1 In Enochs, the Supreme Court held that federal courts have jurisdiction to hear cases brought by an allegedly delinquent taxpayer in which the collection or assessment of taxes would be enjoined because: (1) the government cannot prevail on the merits even if the facts and law are examined in the light most favorable to the government; and (2) equity jurisdiction would otherwise exist. [62-2 USTC ¶9545 ], 370 U.S. at 7-8.

2 As we have often noted, we review judgments, not the text of opinions, and thus may affirm on any ground supported by the record regardless of whether it was argued below or considered by the district court. See, e.g., African American Voting Rights Legal Defense Fund, Inc. v. Villa, 54 F.3d 1345, 1356 (8th Cir. 1995), cert. denied, Tyus v. Bosley, 116 S. Ct. 913 (1996); United States v. Sager, 743 F.2d 1261, 1263 n.4 (8th Cir. 1984), cert. denied, 469 U.S. 1217 (1985). In the present case, however, the district court expressly recognized both the statutory exception and the Enochs exception and the government argued in its opening brief that Mrs. O'Hagan did not satisfy either exception.

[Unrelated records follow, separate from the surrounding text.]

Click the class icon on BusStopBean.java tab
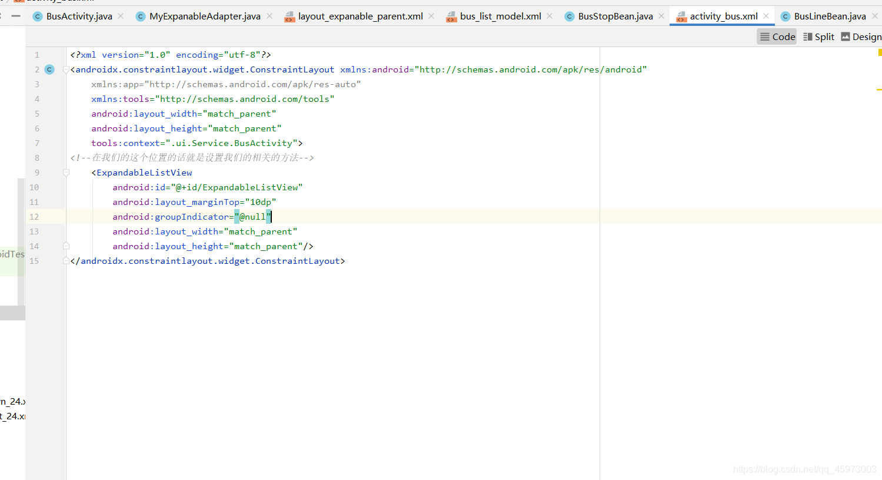This screenshot has width=882, height=480. click(x=568, y=16)
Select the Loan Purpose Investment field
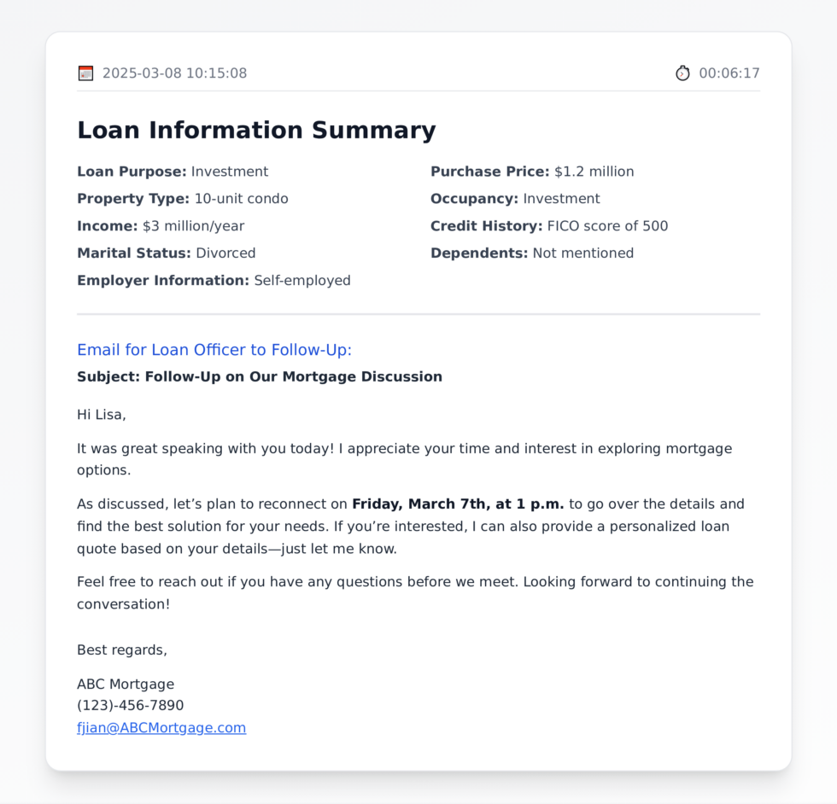 pos(173,172)
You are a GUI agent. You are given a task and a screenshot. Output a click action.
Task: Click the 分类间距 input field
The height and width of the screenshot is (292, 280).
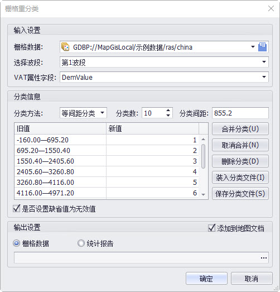[x=240, y=113]
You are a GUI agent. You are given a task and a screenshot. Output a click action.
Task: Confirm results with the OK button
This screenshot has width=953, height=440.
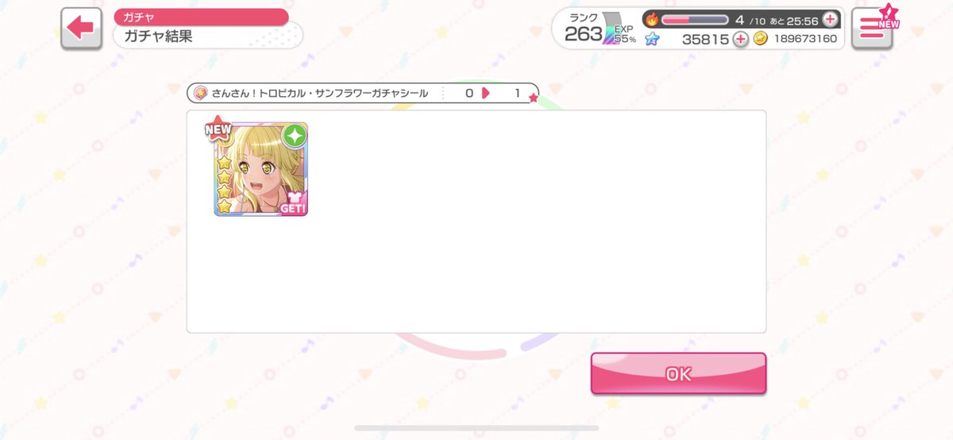tap(678, 373)
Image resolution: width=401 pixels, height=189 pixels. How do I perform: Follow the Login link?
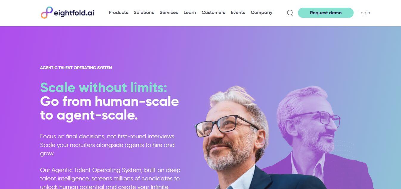pos(364,13)
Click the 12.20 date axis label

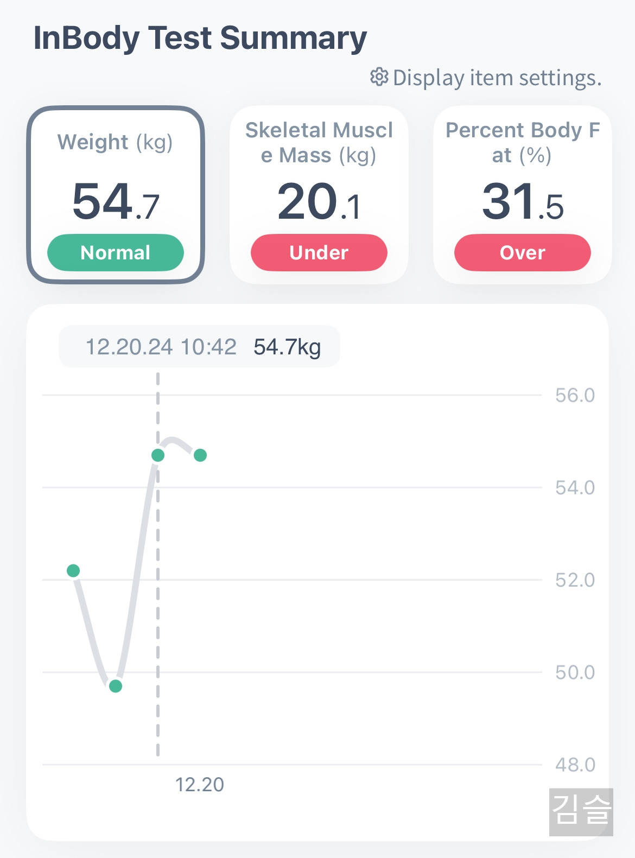pos(199,784)
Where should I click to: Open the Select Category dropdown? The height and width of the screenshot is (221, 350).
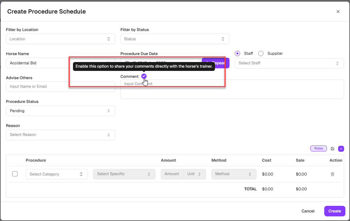click(56, 174)
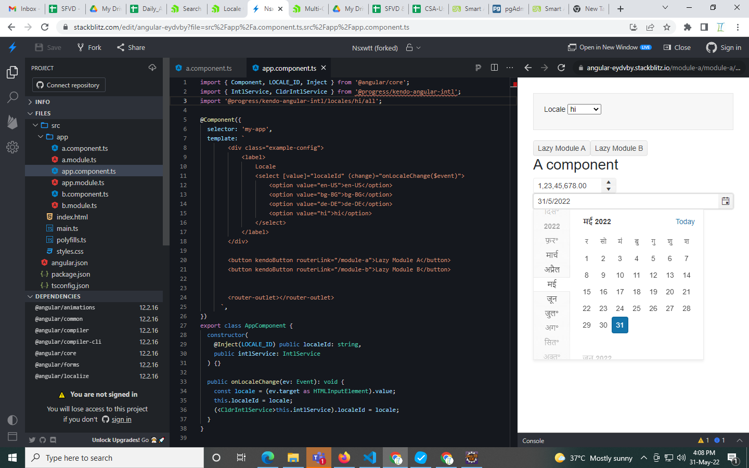The image size is (749, 468).
Task: Reload the preview pane
Action: (561, 68)
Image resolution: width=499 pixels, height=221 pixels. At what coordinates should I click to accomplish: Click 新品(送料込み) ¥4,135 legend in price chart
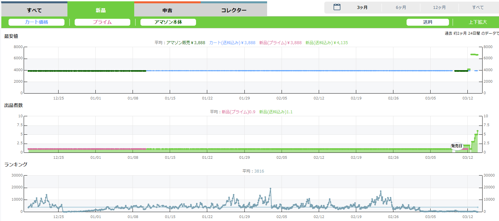(326, 42)
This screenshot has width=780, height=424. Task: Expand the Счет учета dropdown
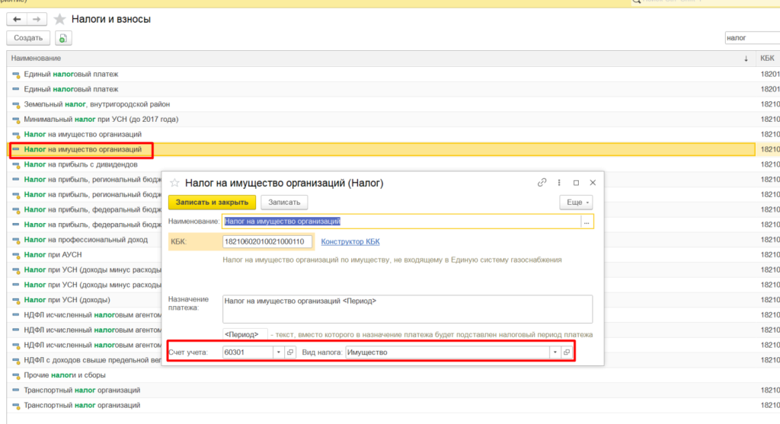(x=278, y=352)
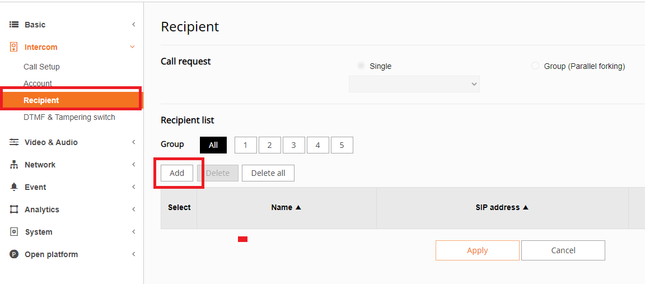Click the Analytics bounding-box icon

point(14,209)
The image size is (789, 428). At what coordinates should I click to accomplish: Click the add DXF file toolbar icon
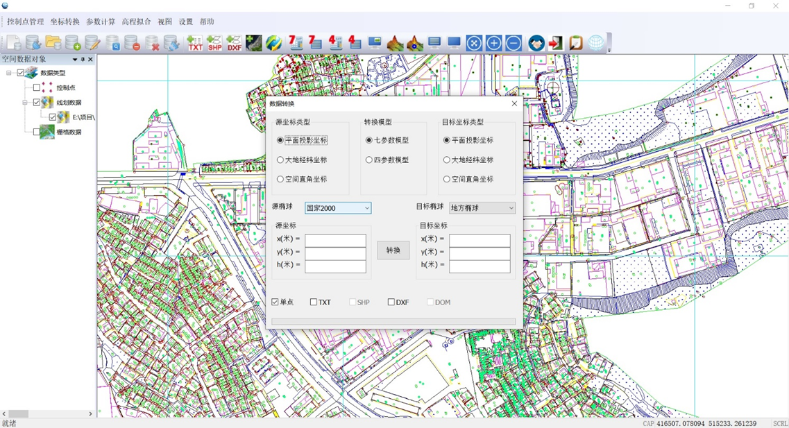coord(235,44)
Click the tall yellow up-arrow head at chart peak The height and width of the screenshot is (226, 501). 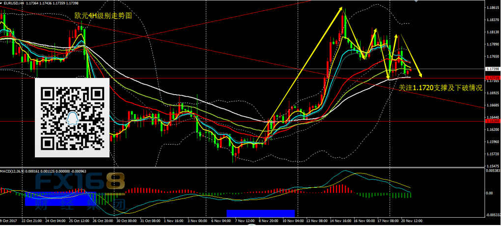tap(341, 10)
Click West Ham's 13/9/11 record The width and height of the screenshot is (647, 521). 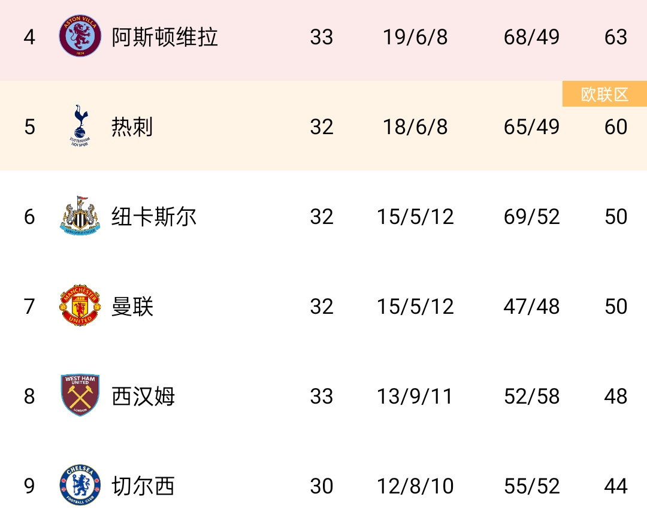click(x=415, y=396)
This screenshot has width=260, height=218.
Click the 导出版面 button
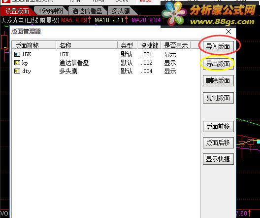pyautogui.click(x=218, y=64)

3 Under Minnesota law, a severance of a joint tenancy is legally effective only when:

(1) the instrument of severance is recorded in the office of the county recorder or the registrar of titles in the county where the real estate is situated; or (2) the instrument of severance is executed by all of the joint tenants; or (3) the severance is ordered by a court of competent jurisdiction; or (4) a severance is effected pursuant to bankruptcy of a joint tenant.

A decree of dissolution of marriage severs all joint tenancy interests in real estate between the parties to the marriage, except to the extent the decree declares that the parties continue to hold an interest in real estate as joint tenants.

Minn. Stat. §500.19, subd. 5 (1996 Supp.).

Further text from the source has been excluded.